Well the signature must be
virtual const char* what() const throw();
This means however that returning std::string is not an option unless you want to rewrite standard library. I would like to know what these people saying "always return std::string" would think about standard library developers...
To allocate dynamic array is not a good idea in exception handling. I end up with the following solution. The whole class will be just wrapper for the final message that could not be modified even inside constructor.
class KCTException : public exception
{
const char* file;
const int line;
const char* function;
const std::string msg;
const std::string returnedMessage;
public:
KCTException(std::string& msg, const char* file, int line, const char* function)
: file(file)
, line(line)
, function(function)
, msg(msg)
, returnedMessage(io::xprintf("KCTException in [%s#%s:%d]: %s", function, file, line, msg.c_str()))
{
}
const char* get_file() const { return file; }
int get_line() const { return line; }
const char* get_function() const { return function; }
const std::string& get_msg() const { return msg; }
const char* what() const throw()
{
return returnedMessage.c_str();
}
};
Here io::xprintf is my wrapper function that behaves as printf but returns string. I found no such function in a standard library.
I have a method which returns the constant char pointer. It makes use of a std::string and finally returns its c_str() char pointer.
const char * returnCharPtr()
{
std::string someString;
// Some processing!
return someString.c_str();
}
I have got a report from Coverity tool that the above is not a good usage. I have googled and have found that the char pointer returned would be invalidated as soon as someString meets its destruction.
Given this, how does one fix this issue? How can I return a char pointer accurately?
Returning std::string would resolve this issue. But I want to know if there is any other means of doing this.
What happens in this code is:
const char * returnCharPtr()
{
std::string someString("something");
return someString.c_str();
}
instance of std::string is created - it is an object with automatic storage duration
pointer to the internal memory of this string is returned
object someString is destructed and the its internal memory is cleaned up
caller of this function receives dangling pointer (invalid pointer) which yields undefined behavior
The best solution is to return an object:
std::string returnString()
{
std::string someString("something");
return someString;
}
When calling your function, DO NOT do this:
const char *returnedString = returnString().c_str();
because returnedString will still be dangling after the returned std::string is destructed. Instead store the entire std::string:
std::string returnedString = returnString();
// ... use returnedString.c_str() later ...
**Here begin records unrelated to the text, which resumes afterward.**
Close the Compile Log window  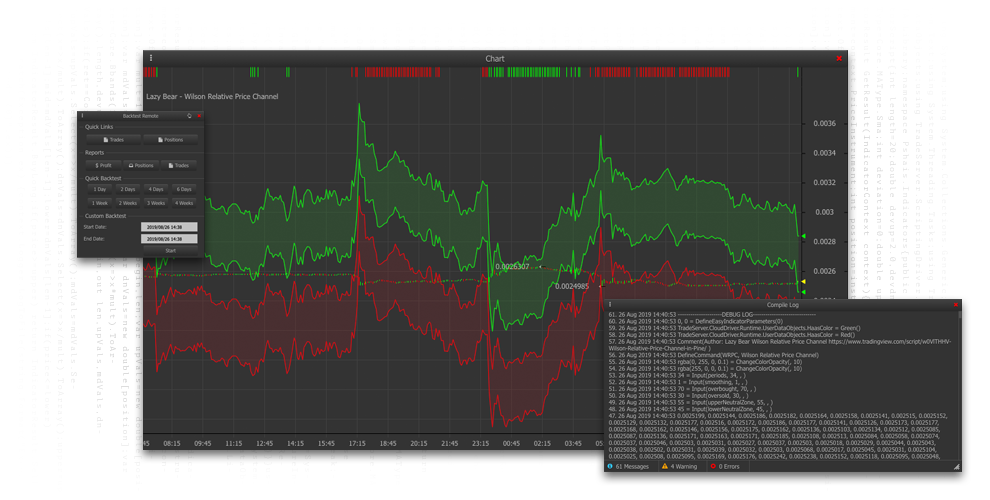[x=956, y=305]
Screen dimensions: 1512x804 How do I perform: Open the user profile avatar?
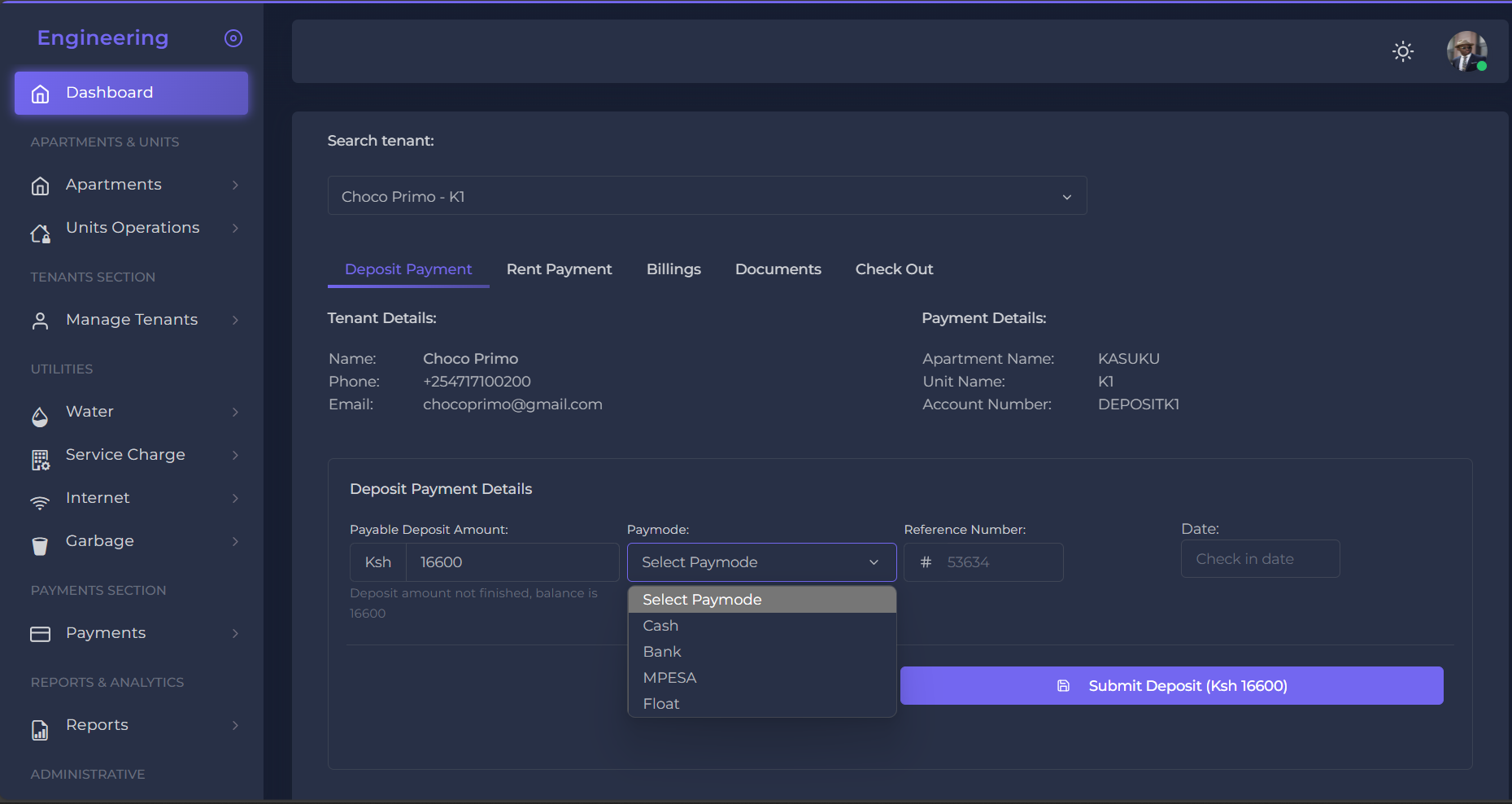1466,52
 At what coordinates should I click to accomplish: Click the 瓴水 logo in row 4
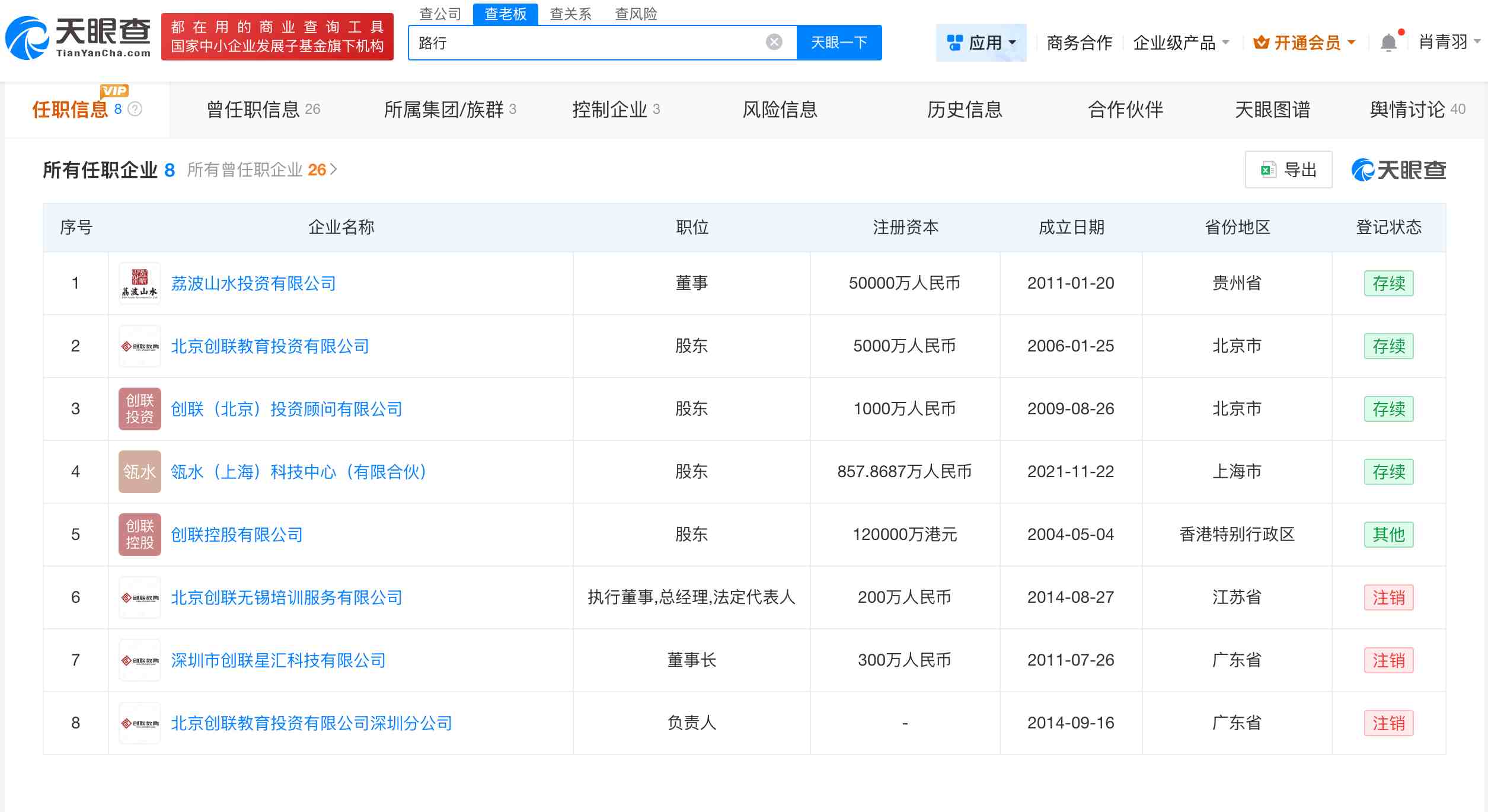(140, 472)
In C++, the simplest thing to do is to just return a std::string (which is also efficient thanks to optimizations like RVO and C++11 move semantics):
std::string returnSomeString()
{
std::string someString;
// some processing...
return someString;
}
If you really need a raw C char* pointer, you can always call .c_str() on the returned value, e.g.
// void SomeLegacyFunction(const char * psz)
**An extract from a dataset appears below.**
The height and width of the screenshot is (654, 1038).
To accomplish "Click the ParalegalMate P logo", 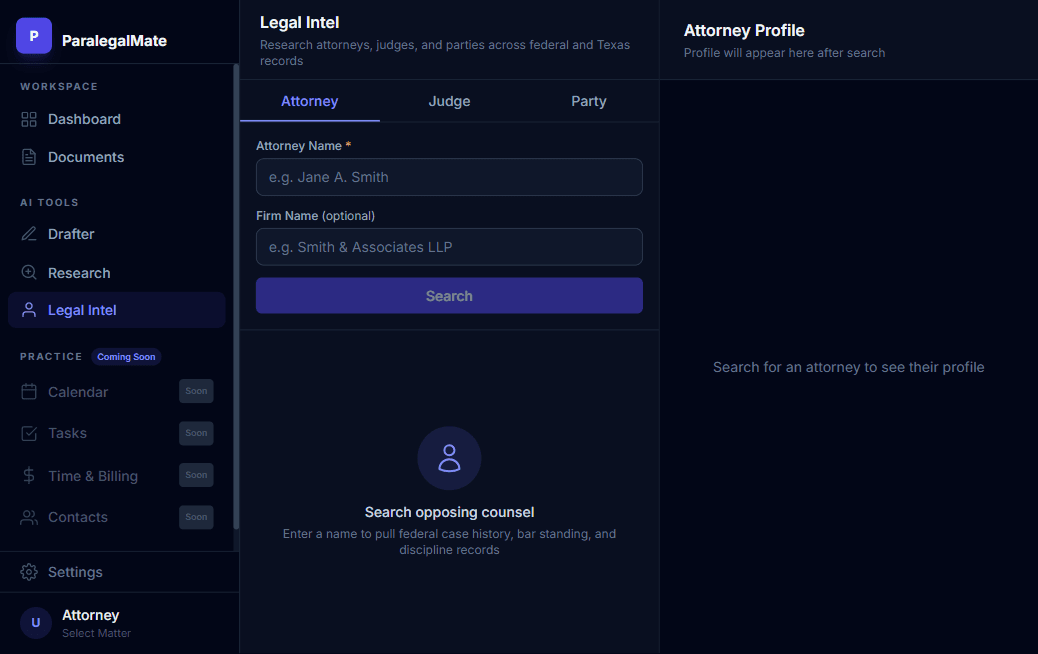I will tap(33, 35).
// .c_str() called on the returned string, to get the 'const char*'
SomeLegacyFunction( returnSomeString().c_str() );
If you really want to return a char* pointer from the function, you can dynamically allocate string memory on the heap (e.g. using new[]), and return a pointer to that:
// NOTE: The caller owns the returned pointer,
// and must free the string using delete[] !!!
const char* returnSomeString()
{
std::string someString;
// some processing...
// Dynamically allocate memory for the returned string
char* ptr = new char[someString.size() + 1]; // +1 for terminating NUL
// Copy source string in dynamically allocated string buffer
strcpy(ptr, someString.c_str());
// Return the pointer to the dynamically allocated buffer
return ptr;
}
An alternative is to provide a destination buffer pointer and the buffer size (to avoid buffer overruns!) as function parameters:
void returnSomeString(char* destination, size_t destinationSize)
{
std::string someString;
// some processing...
// Copy string to destination buffer.
// Use some safe string copy function to avoid buffer overruns.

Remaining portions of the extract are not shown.